* What is expected:
For the entries that follow, restate word for word the line containing "Click the Crossposting", the line containing "You are a GUI", and every line that lies between them.

[Supplied data — start]

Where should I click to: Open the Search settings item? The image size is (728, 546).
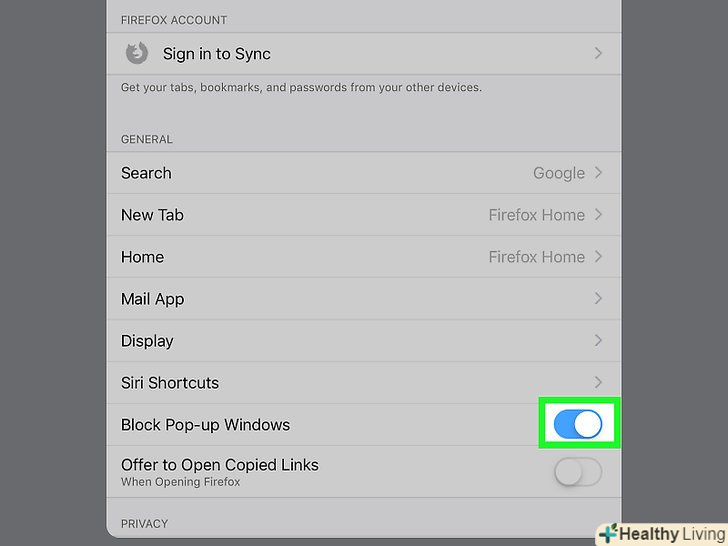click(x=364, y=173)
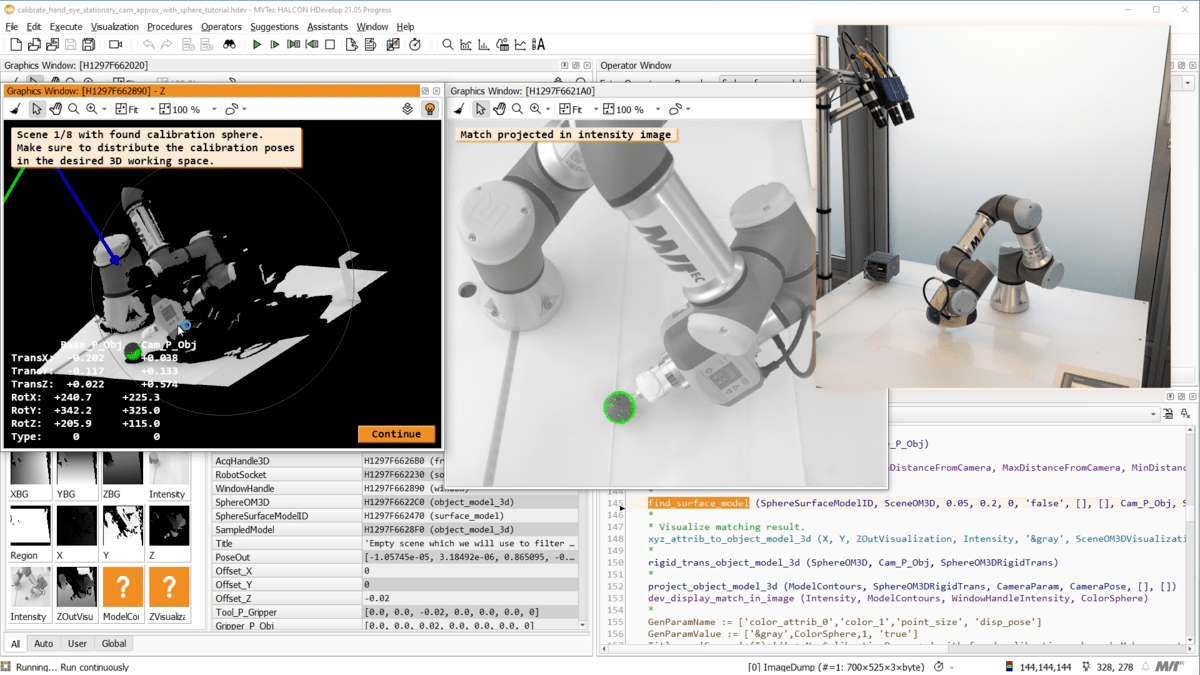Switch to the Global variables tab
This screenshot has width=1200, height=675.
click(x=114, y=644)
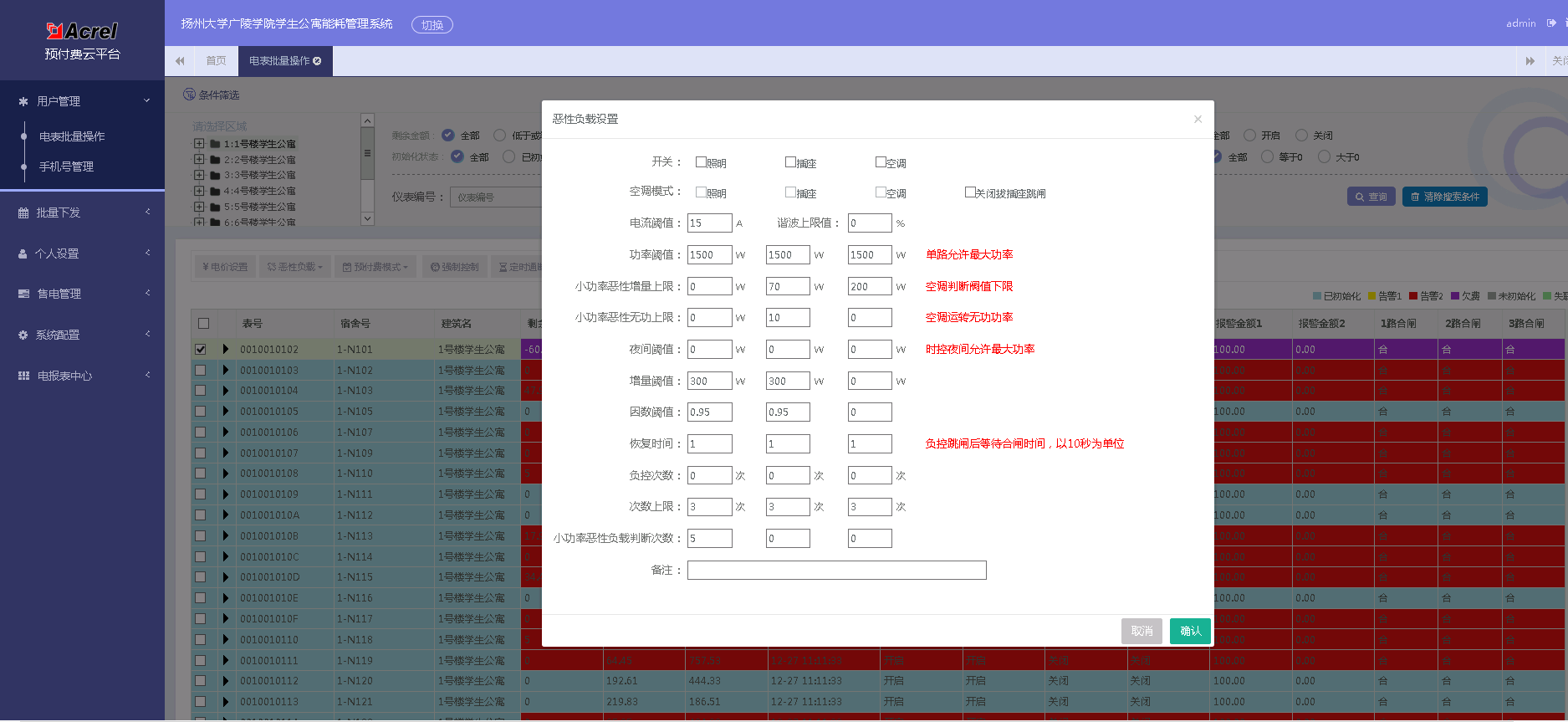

[Supplied data — finish]
[Supplied data — start]

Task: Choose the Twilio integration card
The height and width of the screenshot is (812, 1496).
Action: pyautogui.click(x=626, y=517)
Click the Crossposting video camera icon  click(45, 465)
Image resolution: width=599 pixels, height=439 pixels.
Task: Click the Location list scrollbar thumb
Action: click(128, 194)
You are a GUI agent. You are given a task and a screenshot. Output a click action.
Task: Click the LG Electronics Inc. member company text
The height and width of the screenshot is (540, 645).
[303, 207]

[Supplied data — finish]

* Output for this exercise:
Click the Crossposting video camera icon  click(45, 465)
Image resolution: width=599 pixels, height=439 pixels.
Task: Click the Location list scrollbar thumb
Action: click(128, 194)
You are a GUI agent. You are given a task and a screenshot. Output a click action.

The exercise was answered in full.